Dişilik seminerine gittiğimiz gündü. Yer Nişantaşı, seminer arası oldu, öğle yemeği için çıktık dışarıya. Nişantaşı’nın çiçekçileri yerlerindeydi. Hava güzel, trafik sıkışık, insanlar tıkış tıkıştı. Birkaç arkadaş durduk çiçekçilerin önünde, diğer arkadaşımızı beklemeye başladık.
Ben herkesle sohbeti severim. Bu sefer radarlarımı sandviç yiyen çiçek satıcılarına çevirdim ve afiyet olsun, dedim. Nasıl gidiyor satışlar?
İyi, diye karşılık verdi erkek satıcı. Ben de bir sürü kitap devirmiş, Secret’ın dibine vurmuş bir kişisel gelişim üyesi olarak başladım çemkirmeye: Aman satışlar bol olsun, daha çok kazanın…
Adam döndü bana, ne gerek var, dedi, sağlık olsun. Bak, bir sürü insan var burada, bizim gibi böyle yemek yiyebilen var mı, bazıları utanır böyle yemeye.

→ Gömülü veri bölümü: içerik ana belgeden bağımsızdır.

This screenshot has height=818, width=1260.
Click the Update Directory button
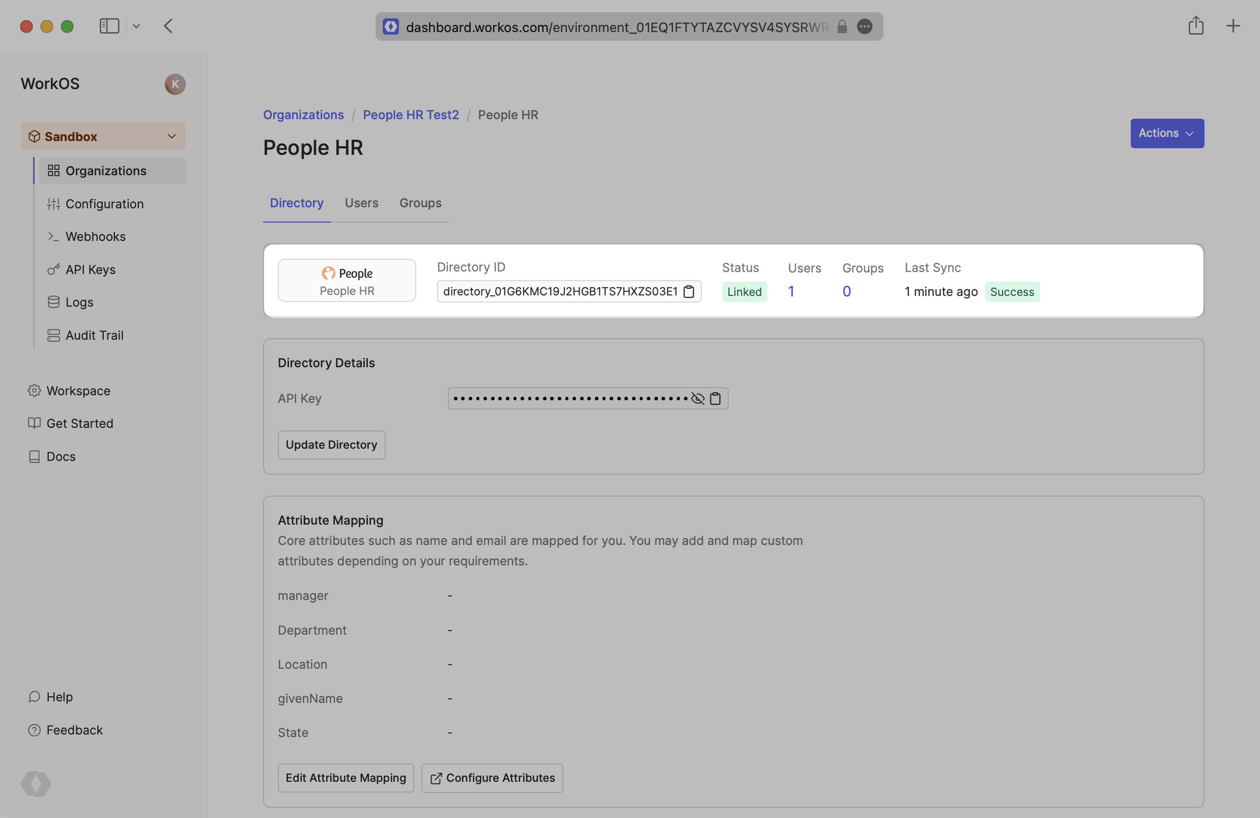point(331,445)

Al, dedim içimden kendime, al bu kapağı, muhtelif yerlerine tak, öyle dolaş ortalıkta. Bir de cahil dersin adama, adam hayatı yalamış, yutmuş, bir de gelmiş, adama ahkam kesiyorsun, sana ne adamın para kazanmasından, mutlu olup olmamasından… Bu arada adam kalktı ayağa, arkadaşımla ben hayranlıkla karışık bir şaşkınlık içindeyiz, adamlar, dedi, bilim diye bir sürü araştırma yapıyorlar, Kuran’ı bir okusalar, orada her şey yazıyor, ama okumuyorlar.
İşte ondan sonra diğer arkadaşımız geldi, biz de ona bu adamı anlatarak yemeğe gittik, ama ben yediklerimi pek yutamadım.